Boards of Review (BOR)

*       Boards of Review are not required for the Rank of Scout.  Once a new scout has all of their Scout rank requirements signed off they will only need to pass a Scoutmaster Conference to achieve their Scout rank.  All other ranks require a Board of Review.  When the Scout completes his SMC for a rank, he then contacts the Advancement Chair and requests a Board of Review.

Courts of Honor (COH)

*       The Court of Honor is the formal recognition, in front of parents and the Troop, of a Scout’s progress, leadership and other awards. All Scouts and their parents are required to attend Courts of Honor, whether or not they are receiving an award.  A Scout who has achieved rank advancement will escort his parents to the front, where he will be presented with a rank patch and a mother’s pin, which he will affix to his mother’s ribbon.  New Scouts being awarded the Rank of Scout will be presented with the blue Troop neckerchief and will return the patchless one given to him upon joining the Troop.


The Scout "10 Essentials"

These are listed in the Scout Handbook (Page 264) and the Troop Handbook.  Your Scout should have these with him on all outings.  For day hikes, Scouts put these in a school type backpack.

1.         Pocketknife (only if your Scout has earned his “Token Chip”) can be the usual Scout or Swiss Army style or Leatherman, multi-tool type.

2.         First Aid kit – any style will do. Put in a specific spot in the frame and identify from the outside with a red or reflective silver cross over that spot so it is very easily obtainable.

3.         Extra clothing – For everyday hikes, we use the Class B Troop tee-shirt, not Class A’s.  Remember – “Cotton kills.”  With the great breathable clothes available, buy an extra under shirt, fleece jacket / sweatshirt, socks and pants / shorts made from these fabrics.  Look online at “” which has good bargains or discount Sporting goods store.

- Exercises to complete
A – Please say whether each statement agrees with the Scout troop text, answering yes or no and quoting the words that decide it: (i) A Board of Review is needed for the Rank of Scout. (ii) Scouts who are not receiving an award must still attend Courts of Honor. (iii) On everyday hikes, the Troop wears Class A shirts.
B – Carry the Scout troop text forward from its last sentence.

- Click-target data
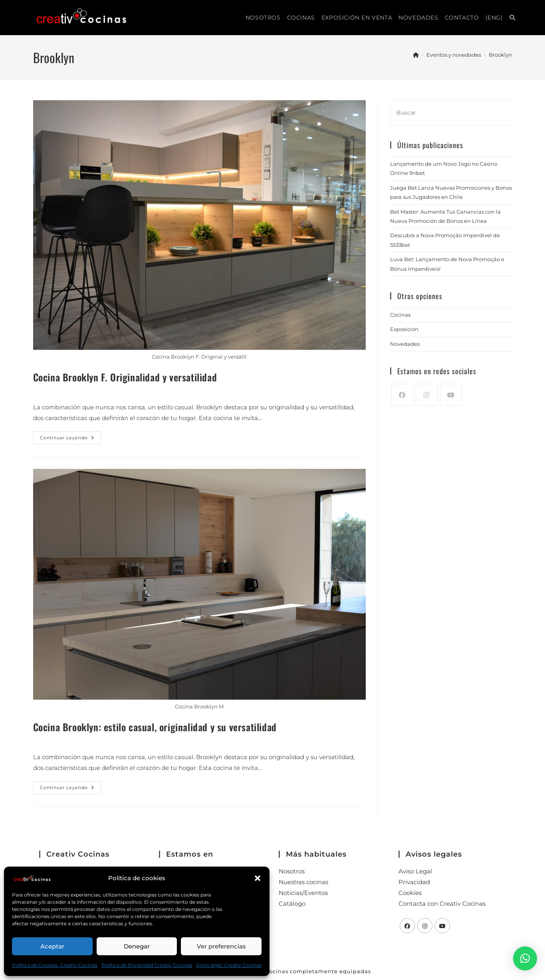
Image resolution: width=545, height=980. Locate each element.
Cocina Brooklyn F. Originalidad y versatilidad (125, 377)
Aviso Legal (415, 871)
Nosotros (291, 871)
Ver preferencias (221, 946)
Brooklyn (500, 55)
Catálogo (292, 903)
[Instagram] (426, 395)
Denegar (137, 946)
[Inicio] (416, 55)
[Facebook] (402, 395)
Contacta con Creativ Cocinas (442, 903)
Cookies (410, 893)
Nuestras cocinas (303, 882)
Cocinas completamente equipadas (318, 971)
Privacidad (414, 882)
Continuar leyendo (70, 436)
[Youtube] (451, 395)
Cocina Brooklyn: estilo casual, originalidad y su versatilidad (155, 727)
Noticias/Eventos (303, 893)
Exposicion (404, 329)
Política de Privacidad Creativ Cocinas (147, 965)
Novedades (405, 344)
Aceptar (52, 946)
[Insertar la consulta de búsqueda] (451, 113)
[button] (258, 878)
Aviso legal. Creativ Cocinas (229, 965)
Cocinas (400, 315)
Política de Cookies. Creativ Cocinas (55, 965)
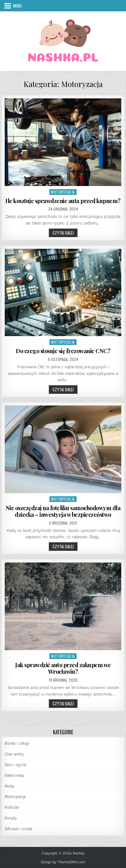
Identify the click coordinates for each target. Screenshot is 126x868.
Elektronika (14, 775)
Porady (11, 818)
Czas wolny (14, 754)
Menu (17, 5)
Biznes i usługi (17, 743)
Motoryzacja (63, 192)
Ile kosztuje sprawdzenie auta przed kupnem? (63, 201)
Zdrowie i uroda (18, 829)
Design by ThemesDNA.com (63, 862)
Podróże (12, 807)
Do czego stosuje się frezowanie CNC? (63, 351)
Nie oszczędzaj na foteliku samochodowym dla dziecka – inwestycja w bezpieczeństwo (63, 511)
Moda (9, 786)
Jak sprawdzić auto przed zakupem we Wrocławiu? (63, 668)
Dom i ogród (15, 765)
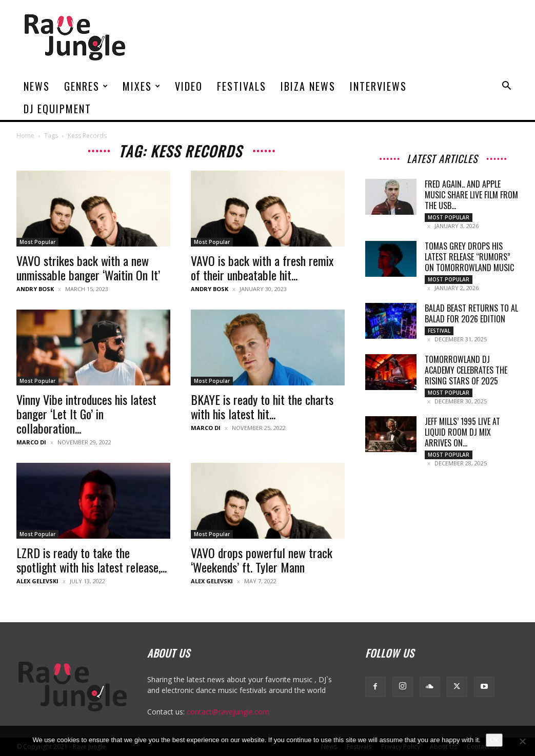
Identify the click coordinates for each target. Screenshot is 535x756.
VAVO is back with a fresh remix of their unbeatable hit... (262, 268)
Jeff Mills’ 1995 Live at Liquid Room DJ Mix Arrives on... (462, 432)
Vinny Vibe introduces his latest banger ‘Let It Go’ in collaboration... (86, 414)
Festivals (242, 86)
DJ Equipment (57, 109)
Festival (439, 331)
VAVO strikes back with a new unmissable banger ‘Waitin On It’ (88, 268)
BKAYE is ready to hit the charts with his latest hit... (262, 406)
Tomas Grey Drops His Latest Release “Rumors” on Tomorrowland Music (469, 257)
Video (189, 86)
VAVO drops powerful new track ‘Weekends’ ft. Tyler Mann (262, 560)
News (36, 86)
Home (25, 135)
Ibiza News (308, 86)
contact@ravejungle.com (228, 711)
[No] (522, 741)
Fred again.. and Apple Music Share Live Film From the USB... (471, 195)
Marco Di (31, 442)
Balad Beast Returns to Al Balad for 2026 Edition (471, 313)
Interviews (378, 86)
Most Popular (37, 242)
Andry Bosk (35, 289)
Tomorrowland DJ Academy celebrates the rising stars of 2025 (466, 370)
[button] (507, 87)
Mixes (142, 86)
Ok (494, 740)
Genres (86, 86)
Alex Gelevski (37, 581)
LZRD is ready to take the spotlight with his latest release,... (91, 560)
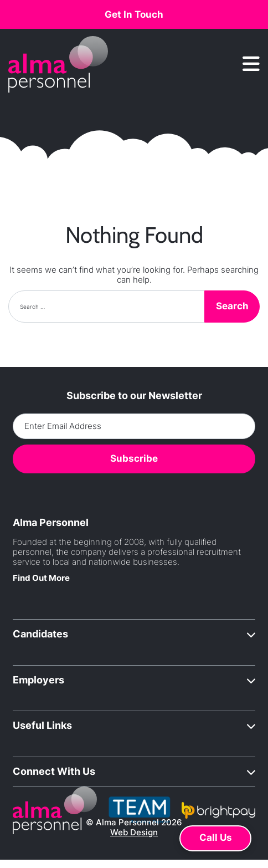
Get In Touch (134, 14)
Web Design (134, 833)
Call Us (215, 838)
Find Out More (41, 578)
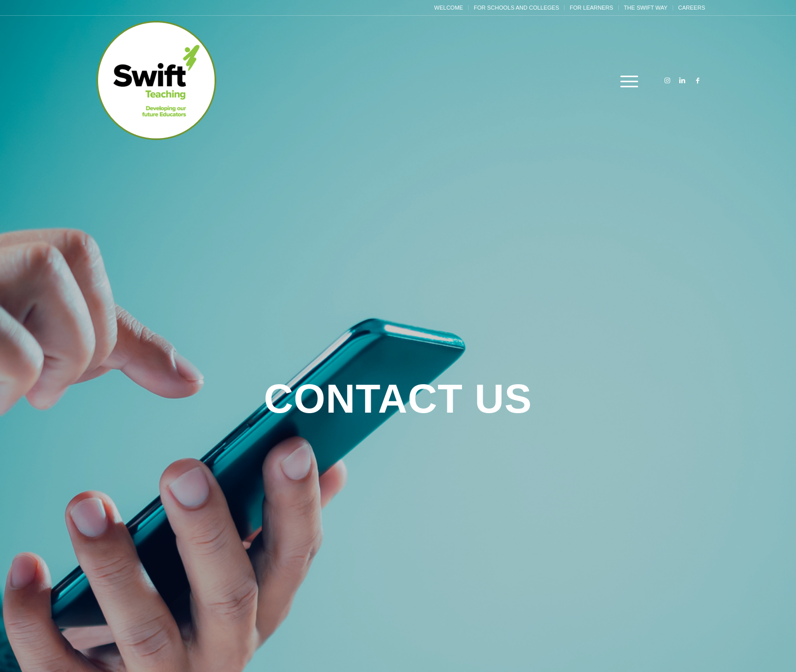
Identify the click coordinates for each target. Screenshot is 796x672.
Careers (691, 8)
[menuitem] (449, 8)
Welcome (448, 8)
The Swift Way (646, 8)
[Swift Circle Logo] (157, 81)
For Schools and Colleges (516, 8)
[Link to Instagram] (667, 81)
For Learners (591, 8)
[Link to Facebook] (698, 81)
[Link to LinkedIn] (682, 81)
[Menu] (626, 81)
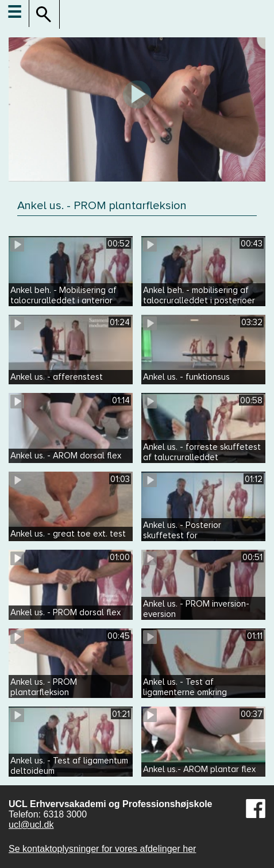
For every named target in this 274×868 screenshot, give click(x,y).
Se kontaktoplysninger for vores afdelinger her (102, 848)
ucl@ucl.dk (31, 824)
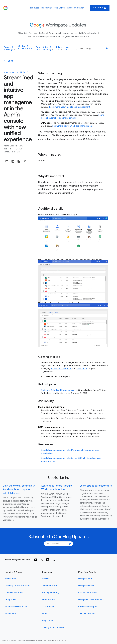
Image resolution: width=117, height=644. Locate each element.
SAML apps (82, 368)
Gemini (38, 48)
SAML (20, 149)
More (67, 48)
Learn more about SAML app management (72, 126)
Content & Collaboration (25, 48)
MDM (21, 146)
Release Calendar (76, 8)
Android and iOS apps (61, 368)
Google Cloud (85, 579)
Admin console (11, 146)
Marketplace (48, 607)
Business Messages (87, 607)
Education (59, 48)
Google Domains (86, 586)
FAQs (44, 614)
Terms (63, 640)
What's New (11, 614)
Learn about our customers (96, 486)
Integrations (47, 621)
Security (46, 579)
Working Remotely (50, 593)
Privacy (57, 640)
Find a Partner (48, 600)
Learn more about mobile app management (70, 107)
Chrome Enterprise (87, 593)
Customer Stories (50, 586)
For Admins (46, 8)
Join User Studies (87, 614)
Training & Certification (53, 628)
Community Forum (14, 593)
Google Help (11, 600)
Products (34, 8)
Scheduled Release (12, 152)
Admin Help (10, 579)
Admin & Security (48, 48)
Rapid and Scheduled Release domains (59, 390)
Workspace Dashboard (16, 607)
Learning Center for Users (18, 586)
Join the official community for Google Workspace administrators (19, 490)
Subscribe (99, 8)
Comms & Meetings (9, 48)
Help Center (59, 8)
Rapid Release (10, 149)
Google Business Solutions (91, 600)
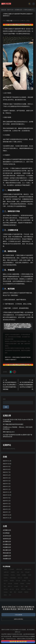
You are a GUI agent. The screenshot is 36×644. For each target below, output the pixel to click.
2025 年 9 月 (7, 466)
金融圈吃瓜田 (7, 556)
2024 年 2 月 (7, 509)
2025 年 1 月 (7, 489)
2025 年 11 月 (7, 461)
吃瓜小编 (9, 20)
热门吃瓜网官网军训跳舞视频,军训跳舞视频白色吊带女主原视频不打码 (26, 386)
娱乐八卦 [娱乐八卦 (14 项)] (20, 578)
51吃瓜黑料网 (19, 614)
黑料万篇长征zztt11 (9, 432)
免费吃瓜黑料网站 (19, 619)
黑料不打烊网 (21, 639)
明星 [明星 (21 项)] (5, 586)
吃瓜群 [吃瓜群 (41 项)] (30, 575)
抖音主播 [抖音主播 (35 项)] (10, 584)
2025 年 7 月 (7, 472)
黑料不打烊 (10, 10)
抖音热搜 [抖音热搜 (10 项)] (16, 584)
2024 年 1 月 (7, 512)
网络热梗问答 (7, 553)
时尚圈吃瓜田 (7, 544)
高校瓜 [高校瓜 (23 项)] (5, 595)
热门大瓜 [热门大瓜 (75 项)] (12, 589)
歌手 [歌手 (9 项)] (22, 586)
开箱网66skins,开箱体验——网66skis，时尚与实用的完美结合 (17, 428)
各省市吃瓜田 (7, 536)
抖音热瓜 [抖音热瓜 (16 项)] (22, 584)
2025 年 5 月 (7, 478)
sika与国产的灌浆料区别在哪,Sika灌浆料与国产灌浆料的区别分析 (17, 436)
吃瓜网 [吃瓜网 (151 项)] (18, 575)
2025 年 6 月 (7, 475)
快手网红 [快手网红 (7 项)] (24, 580)
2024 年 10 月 (7, 495)
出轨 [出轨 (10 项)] (18, 572)
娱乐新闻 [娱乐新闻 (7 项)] (26, 578)
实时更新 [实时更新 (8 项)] (12, 580)
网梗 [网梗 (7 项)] (11, 592)
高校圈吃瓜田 (7, 558)
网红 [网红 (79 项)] (15, 592)
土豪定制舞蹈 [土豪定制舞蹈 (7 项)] (13, 578)
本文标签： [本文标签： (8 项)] (16, 586)
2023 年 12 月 (7, 515)
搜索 (4, 399)
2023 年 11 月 (7, 518)
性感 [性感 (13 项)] (29, 580)
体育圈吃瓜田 (18, 10)
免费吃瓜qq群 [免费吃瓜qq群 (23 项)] (19, 569)
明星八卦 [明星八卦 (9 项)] (10, 586)
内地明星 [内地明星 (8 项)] (13, 572)
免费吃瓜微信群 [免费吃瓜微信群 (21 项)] (28, 569)
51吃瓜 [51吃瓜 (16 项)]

- Answers below
A –
(i) No: "Boards of Review are not required for the Rank of Scout."
(ii) Yes: "All Scouts and their parents are required to attend Courts of Honor, whether or not they are receiving an award."
(iii) No: "For everyday hikes, we use the Class B Troop tee-shirt, not Class A’s."

B –
4.         Rain gear – This doesn’t have to be expensive Frog Wear (look that up on line) but a simple, compressible orange poncho will suffice.

5.         Water bottle – At least 1 liter size.  Use the wide mouth heavy, impact resistant plastic bottles, not the small mouthed ones.  Some Scouts buy the “Camelback-style” bags.  Though much more expensive, these are good for long hikes, with water available, but the water filtration / purification systems don’t fit them and they are difficult to clean thoroughly).  Many new backpacks have specific carrying spots for the reservoir style bags.

6.         Flashlight – Hand held or headlight style, make sure that they are lightweight and have a good beam. Put in new batteries or carry extra, prior to each trip.

7.         Trail food – a Powerbar style snack or a package of GORP (Good Old Raisins and Peanuts).  This is not a major meal. Double sack the trail food in a Ziploc style bag.

8.         Matches and fire starters – Put these into a zip lock bag, also.  The fire proof matches are expensive but useful.  One box should take care of a Scout for many, many years (as long as he doesn’t waste them).  The fire starters will lose their incendiary properties after a year or so and will need to be replaced.  Compressed lint works well, too.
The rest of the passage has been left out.